Stefka: Falls wir dieses Jahr noch eine Grippewelle bekommen, womit alle rechnen, dann wird das sicherlich problematisch. Gerade jetzt die Fastnachtszeit war immer eine Zeit, in der sehr viele Patienten die Bereitschaftsdienstzentralen angelaufen haben.
SWR Aktuell: Weshalb ist eine Grippewelle ein Problem für die Notaufnahme?
Stefka: Wenn lungenerkrankte Patienten eine Grippe bekommen, sind die häufig so stark erkrankt, dass sie tatsächlich stationär aufgenommen werden müssen, etwa weil sie mit Sauerstoff versorgt werden müssen oder vielleicht sogar auf die Intensivstation müssen, wenn sie noch als Komplikation Lungenentzündung oder andere Infekte dazubekommen. Das sind häufig schwerkranke ältere oder vorerkrankte Personen.
Aber auch jüngere Patienten können richtig schwer erkranken, sodass der Kreislauf versagt, sie kollabieren und sie sich unglaublich schwach fühlen. Hinzu kommt, dass parallel zur Grippewelle viele Menschen auch eine starke Erkältung haben. Und wenn die dann einen Arzt brauchen und kein Angebot der Bereitschaftsdienstzentrale besteht, befürchten wir, dass sie vermehrt in die Notaufnahme kommen.
Nach Schließung von sieben Bereitschaftspraxen So steht es um die Notfallversorgung in Rheinland-Pfalz
Die an der Notfallversorgung beteiligten Ärztinnen, Ärzte und Krankenhäuser sehen dringenden Handlungsbedarf - und appellieren an die Politik.
SWR Aktuell: Werden die Notaufnahmen oft von Patienten aufgesucht, die gar kein Notfall sind?
Stefka: Für die Stadt Trier und vor allen Dingen für unsere Notaufnahme kann ich sagen, dass der Tenor, die Notaufnahmen würden von Bagatellen verstopft, nicht stimmt. Jeder zweite bis dritte Patient, den wir in der Notaufnahme behandeln ist so krank ist, dass wir ihn am Ende stationär aufnehmen. Jeder zehnte bis zwanzigste Patient ist sogar so krank, dass wir ihn auf der Intensiv- oder Überwachungsstation aufnehmen.

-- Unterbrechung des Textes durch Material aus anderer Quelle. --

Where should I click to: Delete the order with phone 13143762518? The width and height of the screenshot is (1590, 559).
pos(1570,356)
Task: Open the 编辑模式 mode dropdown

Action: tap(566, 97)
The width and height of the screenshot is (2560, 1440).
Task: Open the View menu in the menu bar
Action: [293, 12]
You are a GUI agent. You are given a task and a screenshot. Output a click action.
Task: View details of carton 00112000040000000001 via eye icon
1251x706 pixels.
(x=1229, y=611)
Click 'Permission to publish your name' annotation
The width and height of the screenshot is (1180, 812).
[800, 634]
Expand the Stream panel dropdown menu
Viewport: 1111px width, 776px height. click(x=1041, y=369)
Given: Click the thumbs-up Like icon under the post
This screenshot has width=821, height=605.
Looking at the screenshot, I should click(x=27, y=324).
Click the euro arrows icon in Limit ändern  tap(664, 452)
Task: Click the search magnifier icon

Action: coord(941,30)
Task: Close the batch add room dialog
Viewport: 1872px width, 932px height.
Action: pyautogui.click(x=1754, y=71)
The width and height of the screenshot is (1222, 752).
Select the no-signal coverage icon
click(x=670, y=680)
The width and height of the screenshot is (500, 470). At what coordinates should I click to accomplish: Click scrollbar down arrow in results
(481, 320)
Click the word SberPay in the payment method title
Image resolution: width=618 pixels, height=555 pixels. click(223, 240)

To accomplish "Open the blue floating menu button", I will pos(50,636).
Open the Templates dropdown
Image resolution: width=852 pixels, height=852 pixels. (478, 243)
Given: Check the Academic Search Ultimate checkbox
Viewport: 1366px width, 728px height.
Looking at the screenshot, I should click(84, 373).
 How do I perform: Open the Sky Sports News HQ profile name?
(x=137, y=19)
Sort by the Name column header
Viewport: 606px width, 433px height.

Und wir haben jeden Tag etliche Patienten, die notfallmäßig operiert werden müssen, einen Herzkatheter brauchen, eine Magenspiegelung oder Ähnliches. Wir behandeln also sehr viele Patienten, die wirklich akut und schwer krank sind. Bei kleineren Notaufnahmen auf dem Land, wo die hausärztliche Versorgung viel schlechter ist als in der Stadt, mag das anders aussehen.
Patientenzahl in Notaufnahme hat sich verdoppelt
SWR Aktuell: Wie hat sich das Aufkommen in den Notaufnahmen denn generell entwickelt?
Stefka: Insgesamt sind in den vergangenen zehn Jahren die Fallzahlen in den Notaufnahmen weltweit sehr stark gestiegen, vor allen Dingen in der westlichen Welt haben sie sich verdoppelt. Vor allem, weil die Bevölkerung immer älter und auch kränker wird.
Dazu kommt: Viele Notaufnahmen sind aber schon vor zehn, zwanzig Jahren gebaut worden. Fast alle sind baulich eigentlich zu klein. Wer schon mal in einer Notaufnahme war, kennt das: Das sieht dann aus, also ob sie aus allen Nähten platzen.
SWR Aktuell: Je älter die Menschen werden, desto größer das Problem?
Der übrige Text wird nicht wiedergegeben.